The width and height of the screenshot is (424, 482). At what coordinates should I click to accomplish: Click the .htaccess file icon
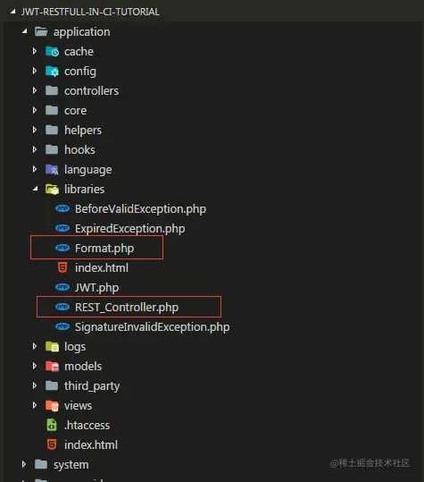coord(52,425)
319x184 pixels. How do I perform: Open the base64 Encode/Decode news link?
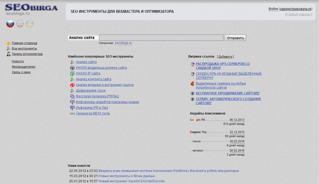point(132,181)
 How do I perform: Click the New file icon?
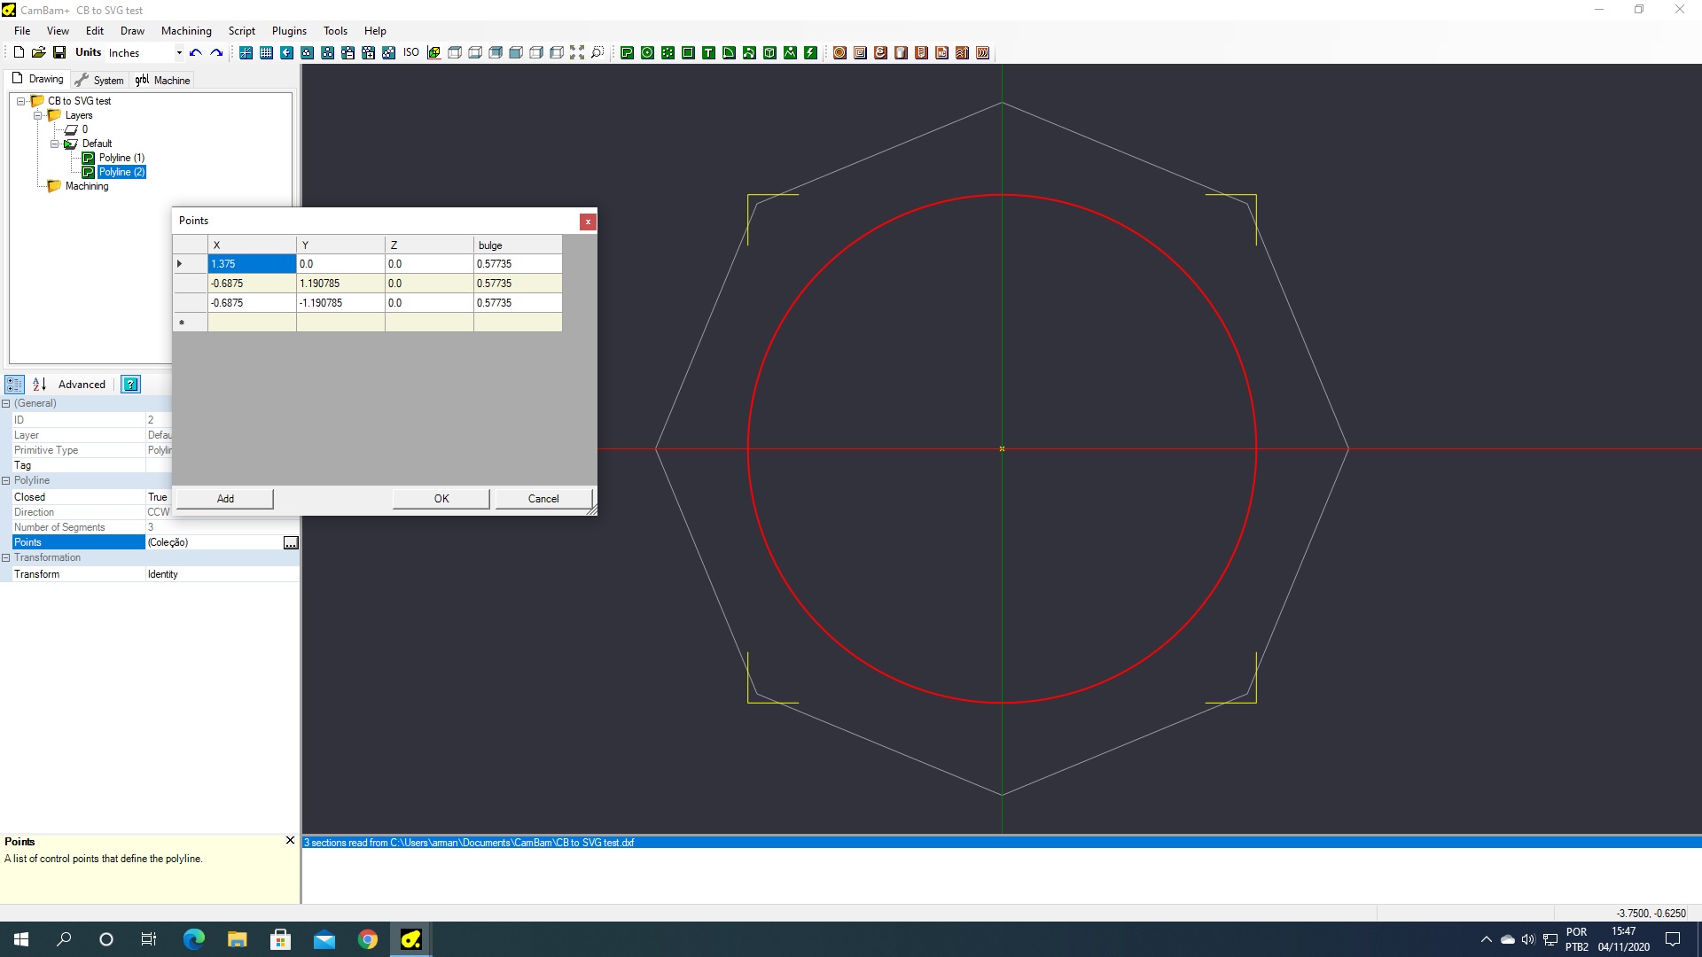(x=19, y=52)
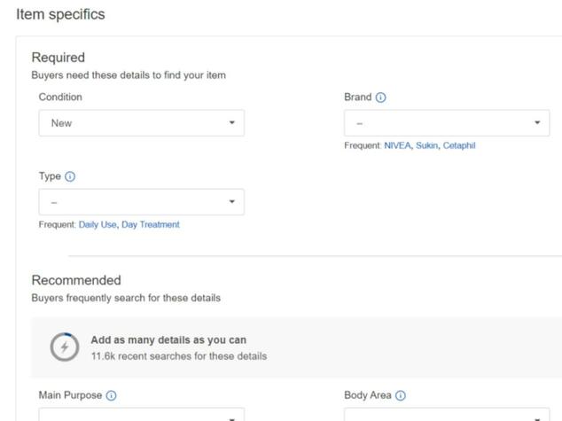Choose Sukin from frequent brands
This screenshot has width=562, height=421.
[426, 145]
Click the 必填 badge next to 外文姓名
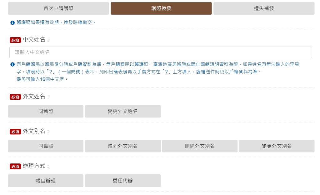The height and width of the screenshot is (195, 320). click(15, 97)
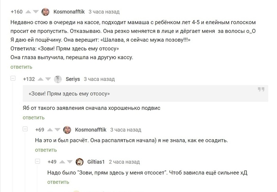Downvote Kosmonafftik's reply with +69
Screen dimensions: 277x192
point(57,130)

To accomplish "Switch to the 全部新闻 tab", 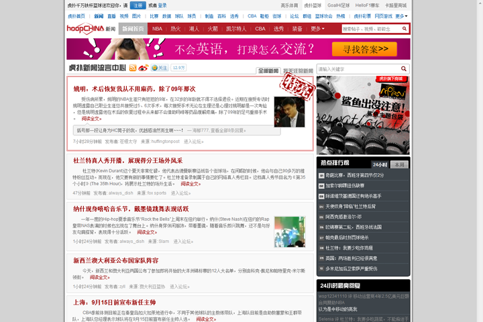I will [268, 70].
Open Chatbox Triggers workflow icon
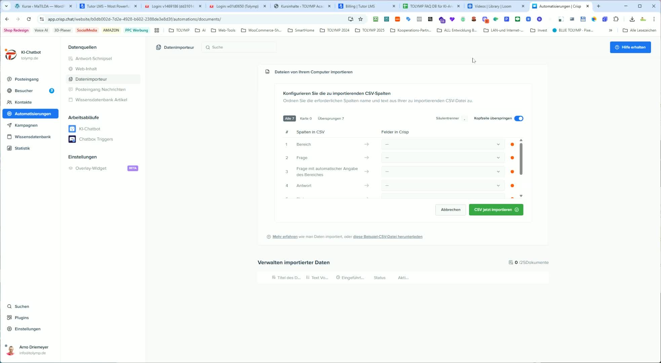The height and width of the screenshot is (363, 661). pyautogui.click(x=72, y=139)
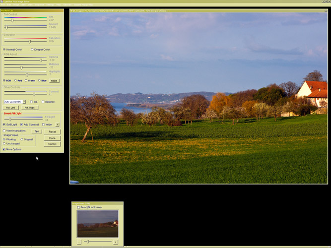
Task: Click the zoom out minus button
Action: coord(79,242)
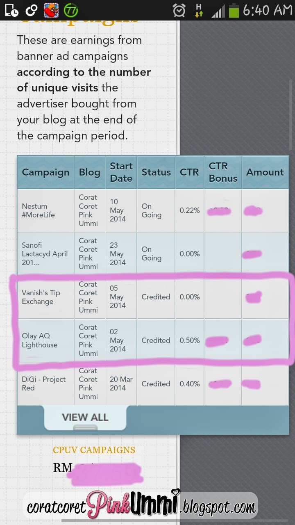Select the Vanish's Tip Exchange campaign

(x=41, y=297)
= = = = =
- WHAT TO PRODUCE
Report how many lines of the material above contain the string "file" with its case matched, and give only the number.

- FULL SOLUTION
2